Equity consists of capital and own funds attributable to owners of the Bank, and non-controlling interest created in compliance with the respective provisions of the law, i.e., the appropriate legislative acts, the By-laws or the Company Articles of Association.

Registered share capital

Share capital is presented at its nominal value, in accordance with the By-laws and with the entry in the business register.

  • Own shares

In the case of acquisition of shares or equity interests in the Bank by the Bank the amount paid reduces the value of equity as own shares until the time when they are cancelled.
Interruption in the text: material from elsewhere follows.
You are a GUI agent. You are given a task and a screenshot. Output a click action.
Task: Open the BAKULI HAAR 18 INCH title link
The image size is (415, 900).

In the case of sale or reallocation of such shares, the payment received in return is recognised in equity.

Share premium

Share premium is formed from the share premium obtained from the issue of shares reduced by the attached direct costs incurred with that issue.

  • Share issue costs

Costs directly connected with the issue of new shares or reduce the proceeds from the issue recognised in equity.

Retained earnings

Retained earnings include:

  • other supplementary capital,
  • other reserve capital,
  • general banking risk reserve,
  • undistributed profit for the previous year,
  • net profit (loss) for the current year.

Other supplementary capital, other reserve capital and general banking risk reserve are formed from allocations of profit and they are assigned to purposes specified in the By-laws or other regulations of the law.

Moreover, other reserve capital comprises valuation of employee options.

Dividends for a given year, which have been approved by the General Meeting but not distributed at the end of the reporting period, are shown under the liabilities on account of dividends payable under the item ‘Other liabilities’.

Other components of equity

Other components of equity result from:

  • valuation of available for sale financial instruments,
  • exchange differences on translation of foreign operations,
  • actuarial gains and losses relating to post-employment benefits,
  • valuation of derivative financial instruments held for cash flow hedging in relation to the effective portion of the hedge.